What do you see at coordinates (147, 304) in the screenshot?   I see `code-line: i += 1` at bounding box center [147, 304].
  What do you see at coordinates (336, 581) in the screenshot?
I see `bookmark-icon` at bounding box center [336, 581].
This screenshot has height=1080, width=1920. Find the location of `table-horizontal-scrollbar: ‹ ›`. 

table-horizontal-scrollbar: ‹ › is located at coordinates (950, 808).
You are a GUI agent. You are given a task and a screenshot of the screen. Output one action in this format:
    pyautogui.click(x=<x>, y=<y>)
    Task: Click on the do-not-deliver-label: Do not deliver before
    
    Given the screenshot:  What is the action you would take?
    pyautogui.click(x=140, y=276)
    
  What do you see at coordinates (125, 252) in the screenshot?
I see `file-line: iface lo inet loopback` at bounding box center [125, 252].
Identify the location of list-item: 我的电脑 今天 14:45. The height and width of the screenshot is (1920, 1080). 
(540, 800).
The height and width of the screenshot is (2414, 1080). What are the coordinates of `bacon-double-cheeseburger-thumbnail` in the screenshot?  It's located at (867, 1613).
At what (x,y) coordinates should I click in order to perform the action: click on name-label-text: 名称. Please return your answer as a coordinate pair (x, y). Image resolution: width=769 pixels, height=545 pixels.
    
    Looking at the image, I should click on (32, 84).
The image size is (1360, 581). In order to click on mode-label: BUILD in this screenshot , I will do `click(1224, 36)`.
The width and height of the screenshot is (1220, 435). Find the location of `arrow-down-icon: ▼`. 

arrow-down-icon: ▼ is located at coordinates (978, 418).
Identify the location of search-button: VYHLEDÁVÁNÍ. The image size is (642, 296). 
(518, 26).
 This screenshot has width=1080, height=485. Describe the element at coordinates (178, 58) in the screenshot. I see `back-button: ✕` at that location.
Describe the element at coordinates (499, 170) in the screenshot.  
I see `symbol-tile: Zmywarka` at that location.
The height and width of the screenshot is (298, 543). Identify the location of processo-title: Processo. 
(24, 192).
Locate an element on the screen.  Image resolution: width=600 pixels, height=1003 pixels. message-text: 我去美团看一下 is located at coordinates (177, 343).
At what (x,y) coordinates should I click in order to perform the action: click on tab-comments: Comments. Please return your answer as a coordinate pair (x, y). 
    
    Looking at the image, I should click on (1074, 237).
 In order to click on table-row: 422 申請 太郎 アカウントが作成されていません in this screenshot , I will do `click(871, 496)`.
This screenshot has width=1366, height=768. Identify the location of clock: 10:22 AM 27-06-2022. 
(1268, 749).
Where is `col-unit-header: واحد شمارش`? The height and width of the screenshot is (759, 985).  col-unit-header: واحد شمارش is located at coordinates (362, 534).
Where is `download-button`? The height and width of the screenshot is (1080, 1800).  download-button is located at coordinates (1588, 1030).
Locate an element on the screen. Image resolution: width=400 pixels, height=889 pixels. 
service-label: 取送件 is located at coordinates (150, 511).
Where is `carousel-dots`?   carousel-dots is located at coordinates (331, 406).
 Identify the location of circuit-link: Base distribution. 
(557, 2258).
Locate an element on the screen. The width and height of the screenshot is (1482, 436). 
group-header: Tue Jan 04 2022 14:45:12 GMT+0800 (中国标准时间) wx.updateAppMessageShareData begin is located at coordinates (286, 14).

━━━━━━

Copy every one of the entries above word for word, without changing anything.

Final answer:
What do you see at coordinates (147, 304) in the screenshot?   I see `code-line: i += 1` at bounding box center [147, 304].
  What do you see at coordinates (336, 581) in the screenshot?
I see `bookmark-icon` at bounding box center [336, 581].
This screenshot has height=1080, width=1920. Find the location of `table-horizontal-scrollbar: ‹ ›`. 

table-horizontal-scrollbar: ‹ › is located at coordinates (950, 808).
You are a GUI agent. You are given a task and a screenshot of the screen. Output one action in this format:
    pyautogui.click(x=<x>, y=<y>)
    Task: Click on the do-not-deliver-label: Do not deliver before
    
    Given the screenshot:  What is the action you would take?
    pyautogui.click(x=140, y=276)
    
  What do you see at coordinates (125, 252) in the screenshot?
I see `file-line: iface lo inet loopback` at bounding box center [125, 252].
Identify the location of list-item: 我的电脑 今天 14:45. The height and width of the screenshot is (1920, 1080). 
(540, 800).
The height and width of the screenshot is (2414, 1080). What are the coordinates of `bacon-double-cheeseburger-thumbnail` in the screenshot?  It's located at (867, 1613).
At what (x,y) coordinates should I click in order to perform the action: click on name-label-text: 名称. Please return your answer as a coordinate pair (x, y). Image resolution: width=769 pixels, height=545 pixels.
    
    Looking at the image, I should click on (32, 84).
The image size is (1360, 581). In order to click on mode-label: BUILD in this screenshot , I will do `click(1224, 36)`.
The width and height of the screenshot is (1220, 435). Find the location of `arrow-down-icon: ▼`. 

arrow-down-icon: ▼ is located at coordinates (978, 418).
Identify the location of search-button: VYHLEDÁVÁNÍ. The image size is (642, 296). 
(518, 26).
 This screenshot has width=1080, height=485. Describe the element at coordinates (178, 58) in the screenshot. I see `back-button: ✕` at that location.
Describe the element at coordinates (499, 170) in the screenshot.  
I see `symbol-tile: Zmywarka` at that location.
The height and width of the screenshot is (298, 543). Identify the location of processo-title: Processo. 
(24, 192).
Locate an element on the screen.  Image resolution: width=600 pixels, height=1003 pixels. message-text: 我去美团看一下 is located at coordinates (177, 343).
At what (x,y) coordinates should I click in order to perform the action: click on tab-comments: Comments. Please return your answer as a coordinate pair (x, y). 
    
    Looking at the image, I should click on (1074, 237).
 In order to click on table-row: 422 申請 太郎 アカウントが作成されていません in this screenshot , I will do `click(871, 496)`.
This screenshot has width=1366, height=768. Identify the location of clock: 10:22 AM 27-06-2022. 
(1268, 749).
Where is `col-unit-header: واحد شمارش`? The height and width of the screenshot is (759, 985).  col-unit-header: واحد شمارش is located at coordinates (362, 534).
Where is `download-button`? The height and width of the screenshot is (1080, 1800).  download-button is located at coordinates (1588, 1030).
Locate an element on the screen. Image resolution: width=400 pixels, height=889 pixels. 
service-label: 取送件 is located at coordinates (150, 511).
Where is `carousel-dots`?   carousel-dots is located at coordinates (331, 406).
 Identify the location of circuit-link: Base distribution. 
(557, 2258).
Locate an element on the screen. The width and height of the screenshot is (1482, 436). 
group-header: Tue Jan 04 2022 14:45:12 GMT+0800 (中国标准时间) wx.updateAppMessageShareData begin is located at coordinates (286, 14).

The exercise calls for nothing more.